[[ Given records open ]]

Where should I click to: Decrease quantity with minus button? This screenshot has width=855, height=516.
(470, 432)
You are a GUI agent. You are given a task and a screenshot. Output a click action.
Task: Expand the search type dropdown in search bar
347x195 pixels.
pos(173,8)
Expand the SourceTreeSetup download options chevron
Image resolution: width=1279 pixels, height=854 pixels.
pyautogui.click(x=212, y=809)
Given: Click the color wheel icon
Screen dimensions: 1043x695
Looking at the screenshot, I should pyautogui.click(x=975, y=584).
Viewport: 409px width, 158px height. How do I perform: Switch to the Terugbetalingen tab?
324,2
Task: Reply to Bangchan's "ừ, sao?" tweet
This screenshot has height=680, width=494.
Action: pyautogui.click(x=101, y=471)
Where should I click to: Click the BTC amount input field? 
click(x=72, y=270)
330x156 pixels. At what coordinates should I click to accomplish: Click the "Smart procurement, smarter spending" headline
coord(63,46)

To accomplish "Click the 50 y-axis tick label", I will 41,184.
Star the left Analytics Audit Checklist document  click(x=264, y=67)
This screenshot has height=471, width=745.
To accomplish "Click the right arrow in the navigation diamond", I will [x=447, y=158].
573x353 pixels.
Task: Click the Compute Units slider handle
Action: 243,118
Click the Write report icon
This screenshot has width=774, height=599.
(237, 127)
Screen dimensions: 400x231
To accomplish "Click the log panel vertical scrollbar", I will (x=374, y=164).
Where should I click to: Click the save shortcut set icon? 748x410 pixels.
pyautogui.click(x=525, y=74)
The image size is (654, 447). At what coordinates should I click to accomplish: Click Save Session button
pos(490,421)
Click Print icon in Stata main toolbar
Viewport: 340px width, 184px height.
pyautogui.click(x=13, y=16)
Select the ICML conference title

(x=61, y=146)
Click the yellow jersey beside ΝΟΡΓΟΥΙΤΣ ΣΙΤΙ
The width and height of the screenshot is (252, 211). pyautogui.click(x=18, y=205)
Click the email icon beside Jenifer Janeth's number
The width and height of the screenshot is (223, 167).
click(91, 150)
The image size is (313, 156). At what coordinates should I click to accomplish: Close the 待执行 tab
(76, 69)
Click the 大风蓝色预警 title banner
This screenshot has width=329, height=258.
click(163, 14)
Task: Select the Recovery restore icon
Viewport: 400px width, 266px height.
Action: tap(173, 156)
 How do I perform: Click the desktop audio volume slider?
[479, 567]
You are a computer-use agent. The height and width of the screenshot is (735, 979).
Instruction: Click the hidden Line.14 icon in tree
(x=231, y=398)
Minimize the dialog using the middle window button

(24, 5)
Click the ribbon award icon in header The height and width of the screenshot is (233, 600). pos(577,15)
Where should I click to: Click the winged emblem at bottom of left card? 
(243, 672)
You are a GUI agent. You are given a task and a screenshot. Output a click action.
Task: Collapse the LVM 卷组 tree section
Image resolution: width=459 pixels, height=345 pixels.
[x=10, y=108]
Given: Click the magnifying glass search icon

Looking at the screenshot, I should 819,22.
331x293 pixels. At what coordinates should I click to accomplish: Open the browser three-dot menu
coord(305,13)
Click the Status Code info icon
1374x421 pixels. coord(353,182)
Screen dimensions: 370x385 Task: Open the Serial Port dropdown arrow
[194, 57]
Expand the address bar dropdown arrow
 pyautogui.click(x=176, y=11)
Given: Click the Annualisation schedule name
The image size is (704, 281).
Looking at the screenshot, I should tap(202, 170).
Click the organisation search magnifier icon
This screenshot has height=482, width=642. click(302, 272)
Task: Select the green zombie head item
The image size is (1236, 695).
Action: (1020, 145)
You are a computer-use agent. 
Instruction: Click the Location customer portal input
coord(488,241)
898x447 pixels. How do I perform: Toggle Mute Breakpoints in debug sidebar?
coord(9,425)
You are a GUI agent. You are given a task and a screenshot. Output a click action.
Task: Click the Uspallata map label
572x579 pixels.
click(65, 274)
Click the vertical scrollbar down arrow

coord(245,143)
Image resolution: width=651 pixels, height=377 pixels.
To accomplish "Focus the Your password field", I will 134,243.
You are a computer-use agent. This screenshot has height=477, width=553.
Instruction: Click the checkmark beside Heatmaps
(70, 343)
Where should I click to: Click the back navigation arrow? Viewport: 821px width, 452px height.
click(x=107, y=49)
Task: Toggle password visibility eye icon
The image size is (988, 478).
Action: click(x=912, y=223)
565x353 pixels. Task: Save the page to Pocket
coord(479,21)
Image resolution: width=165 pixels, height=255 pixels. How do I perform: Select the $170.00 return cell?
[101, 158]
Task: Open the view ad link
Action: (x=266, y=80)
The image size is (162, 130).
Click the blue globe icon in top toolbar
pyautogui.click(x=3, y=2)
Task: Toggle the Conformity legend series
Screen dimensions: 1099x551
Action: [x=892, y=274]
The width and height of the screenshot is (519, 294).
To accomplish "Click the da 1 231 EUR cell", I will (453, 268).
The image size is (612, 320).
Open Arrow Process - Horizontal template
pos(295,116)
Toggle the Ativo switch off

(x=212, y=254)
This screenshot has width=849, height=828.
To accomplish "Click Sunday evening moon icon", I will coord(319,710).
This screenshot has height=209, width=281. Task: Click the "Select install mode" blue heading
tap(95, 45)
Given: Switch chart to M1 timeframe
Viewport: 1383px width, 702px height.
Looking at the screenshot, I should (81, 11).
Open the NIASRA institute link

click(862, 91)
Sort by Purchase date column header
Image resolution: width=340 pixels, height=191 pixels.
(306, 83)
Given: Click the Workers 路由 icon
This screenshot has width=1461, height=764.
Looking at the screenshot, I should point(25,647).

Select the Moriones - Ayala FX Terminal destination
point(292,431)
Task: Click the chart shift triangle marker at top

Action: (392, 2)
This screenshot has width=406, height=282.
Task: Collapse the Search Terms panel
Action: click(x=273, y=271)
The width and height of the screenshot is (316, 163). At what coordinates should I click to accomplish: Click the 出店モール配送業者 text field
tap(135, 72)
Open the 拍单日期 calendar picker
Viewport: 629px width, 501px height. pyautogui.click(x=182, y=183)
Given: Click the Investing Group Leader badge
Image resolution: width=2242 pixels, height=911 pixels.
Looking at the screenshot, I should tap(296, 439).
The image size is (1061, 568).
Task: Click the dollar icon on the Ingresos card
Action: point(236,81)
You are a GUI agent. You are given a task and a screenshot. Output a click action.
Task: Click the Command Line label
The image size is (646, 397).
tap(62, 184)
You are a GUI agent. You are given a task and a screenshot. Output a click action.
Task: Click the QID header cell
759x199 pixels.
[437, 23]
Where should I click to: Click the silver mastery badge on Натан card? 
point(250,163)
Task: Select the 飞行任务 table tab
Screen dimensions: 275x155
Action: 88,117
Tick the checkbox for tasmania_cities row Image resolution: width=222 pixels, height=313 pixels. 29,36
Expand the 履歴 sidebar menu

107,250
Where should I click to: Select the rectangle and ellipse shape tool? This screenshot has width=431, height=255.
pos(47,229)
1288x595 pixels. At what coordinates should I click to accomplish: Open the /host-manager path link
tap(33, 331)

[[ Given records closed ]]

Problem description: An exact copy of every record is needed; write it out in full.

Answer space:
Where should I click to: Decrease quantity with minus button? This screenshot has width=855, height=516.
(470, 432)
You are a GUI agent. You are given a task and a screenshot. Output a click action.
Task: Expand the search type dropdown in search bar
347x195 pixels.
pos(173,8)
Expand the SourceTreeSetup download options chevron
Image resolution: width=1279 pixels, height=854 pixels.
pyautogui.click(x=212, y=809)
Given: Click the color wheel icon
Screen dimensions: 1043x695
Looking at the screenshot, I should pyautogui.click(x=975, y=584).
Viewport: 409px width, 158px height. How do I perform: Switch to the Terugbetalingen tab?
324,2
Task: Reply to Bangchan's "ừ, sao?" tweet
This screenshot has height=680, width=494.
Action: pyautogui.click(x=101, y=471)
Where should I click to: Click the BTC amount input field? 
click(x=72, y=270)
330x156 pixels. At what coordinates should I click to accomplish: Click the "Smart procurement, smarter spending" headline
coord(63,46)

To accomplish "Click the 50 y-axis tick label", I will 41,184.
Star the left Analytics Audit Checklist document  click(x=264, y=67)
This screenshot has height=471, width=745.
To accomplish "Click the right arrow in the navigation diamond", I will [x=447, y=158].
573x353 pixels.
Task: Click the Compute Units slider handle
Action: 243,118
Click the Write report icon
This screenshot has width=774, height=599.
(237, 127)
Screen dimensions: 400x231
To accomplish "Click the log panel vertical scrollbar", I will (x=374, y=164).
Where should I click to: Click the save shortcut set icon? 748x410 pixels.
pyautogui.click(x=525, y=74)
The image size is (654, 447). At what coordinates should I click to accomplish: Click Save Session button
pos(490,421)
Click Print icon in Stata main toolbar
Viewport: 340px width, 184px height.
pyautogui.click(x=13, y=16)
Select the ICML conference title

(x=61, y=146)
Click the yellow jersey beside ΝΟΡΓΟΥΙΤΣ ΣΙΤΙ
The width and height of the screenshot is (252, 211). pyautogui.click(x=18, y=205)
Click the email icon beside Jenifer Janeth's number
The width and height of the screenshot is (223, 167).
click(91, 150)
The image size is (313, 156). At what coordinates should I click to accomplish: Close the 待执行 tab
(76, 69)
Click the 大风蓝色预警 title banner
This screenshot has width=329, height=258.
click(163, 14)
Task: Select the Recovery restore icon
Viewport: 400px width, 266px height.
Action: tap(173, 156)
 How do I perform: Click the desktop audio volume slider?
[479, 567]
You are a computer-use agent. The height and width of the screenshot is (735, 979).
Instruction: Click the hidden Line.14 icon in tree
(x=231, y=398)
Minimize the dialog using the middle window button

(24, 5)
Click the ribbon award icon in header The height and width of the screenshot is (233, 600). pos(577,15)
Where should I click to: Click the winged emblem at bottom of left card? 
(243, 672)
You are a GUI agent. You are given a task and a screenshot. Output a click action.
Task: Collapse the LVM 卷组 tree section
Image resolution: width=459 pixels, height=345 pixels.
[x=10, y=108]
Given: Click the magnifying glass search icon

Looking at the screenshot, I should 819,22.
331x293 pixels. At what coordinates should I click to accomplish: Open the browser three-dot menu
coord(305,13)
Click the Status Code info icon
1374x421 pixels. coord(353,182)
Screen dimensions: 370x385 Task: Open the Serial Port dropdown arrow
[194, 57]
Expand the address bar dropdown arrow
 pyautogui.click(x=176, y=11)
Given: Click the Annualisation schedule name
The image size is (704, 281).
Looking at the screenshot, I should tap(202, 170).
Click the organisation search magnifier icon
This screenshot has height=482, width=642. click(302, 272)
Task: Select the green zombie head item
The image size is (1236, 695).
Action: (1020, 145)
You are a computer-use agent. 
Instruction: Click the Location customer portal input
coord(488,241)
898x447 pixels. How do I perform: Toggle Mute Breakpoints in debug sidebar?
coord(9,425)
You are a GUI agent. You are given a task and a screenshot. Output a click action.
Task: Click the Uspallata map label
572x579 pixels.
click(65, 274)
Click the vertical scrollbar down arrow

coord(245,143)
Image resolution: width=651 pixels, height=377 pixels.
To accomplish "Focus the Your password field", I will 134,243.
You are a computer-use agent. This screenshot has height=477, width=553.
Instruction: Click the checkmark beside Heatmaps
(70, 343)
Where should I click to: Click the back navigation arrow? Viewport: 821px width, 452px height.
click(x=107, y=49)
Task: Toggle password visibility eye icon
The image size is (988, 478).
Action: click(x=912, y=223)
565x353 pixels. Task: Save the page to Pocket
coord(479,21)
Image resolution: width=165 pixels, height=255 pixels. How do I perform: Select the $170.00 return cell?
[101, 158]
Task: Open the view ad link
Action: (x=266, y=80)
The image size is (162, 130).
Click the blue globe icon in top toolbar
pyautogui.click(x=3, y=2)
Task: Toggle the Conformity legend series
Screen dimensions: 1099x551
Action: [x=892, y=274]
The width and height of the screenshot is (519, 294).
To accomplish "Click the da 1 231 EUR cell", I will (453, 268).
The image size is (612, 320).
Open Arrow Process - Horizontal template
pos(295,116)
Toggle the Ativo switch off

(x=212, y=254)
This screenshot has width=849, height=828.
To accomplish "Click Sunday evening moon icon", I will coord(319,710).
This screenshot has height=209, width=281. Task: Click the "Select install mode" blue heading
tap(95, 45)
Given: Switch chart to M1 timeframe
Viewport: 1383px width, 702px height.
Looking at the screenshot, I should (81, 11).
Open the NIASRA institute link

click(862, 91)
Sort by Purchase date column header
Image resolution: width=340 pixels, height=191 pixels.
(306, 83)
Given: Click the Workers 路由 icon
This screenshot has width=1461, height=764.
Looking at the screenshot, I should point(25,647).

Select the Moriones - Ayala FX Terminal destination
point(292,431)
Task: Click the chart shift triangle marker at top

Action: (392, 2)
This screenshot has width=406, height=282.
Task: Collapse the Search Terms panel
Action: click(x=273, y=271)
The width and height of the screenshot is (316, 163). At what coordinates should I click to accomplish: Click the 出店モール配送業者 text field
tap(135, 72)
Open the 拍单日期 calendar picker
Viewport: 629px width, 501px height. pyautogui.click(x=182, y=183)
Given: Click the Investing Group Leader badge
Image resolution: width=2242 pixels, height=911 pixels.
Looking at the screenshot, I should tap(296, 439).
The image size is (1061, 568).
Task: Click the dollar icon on the Ingresos card
Action: point(236,81)
You are a GUI agent. You are given a task and a screenshot. Output a click action.
Task: Click the Command Line label
The image size is (646, 397).
tap(62, 184)
You are a GUI agent. You are given a task and a screenshot. Output a click action.
Task: Click the QID header cell
759x199 pixels.
[437, 23]
Where should I click to: Click the silver mastery badge on Натан card? 
point(250,163)
Task: Select the 飞行任务 table tab
Screen dimensions: 275x155
Action: 88,117
Tick the checkbox for tasmania_cities row Image resolution: width=222 pixels, height=313 pixels. 29,36
Expand the 履歴 sidebar menu

107,250
Where should I click to: Select the rectangle and ellipse shape tool? This screenshot has width=431, height=255.
pos(47,229)
1288x595 pixels. At what coordinates should I click to accomplish: Open the /host-manager path link
tap(33, 331)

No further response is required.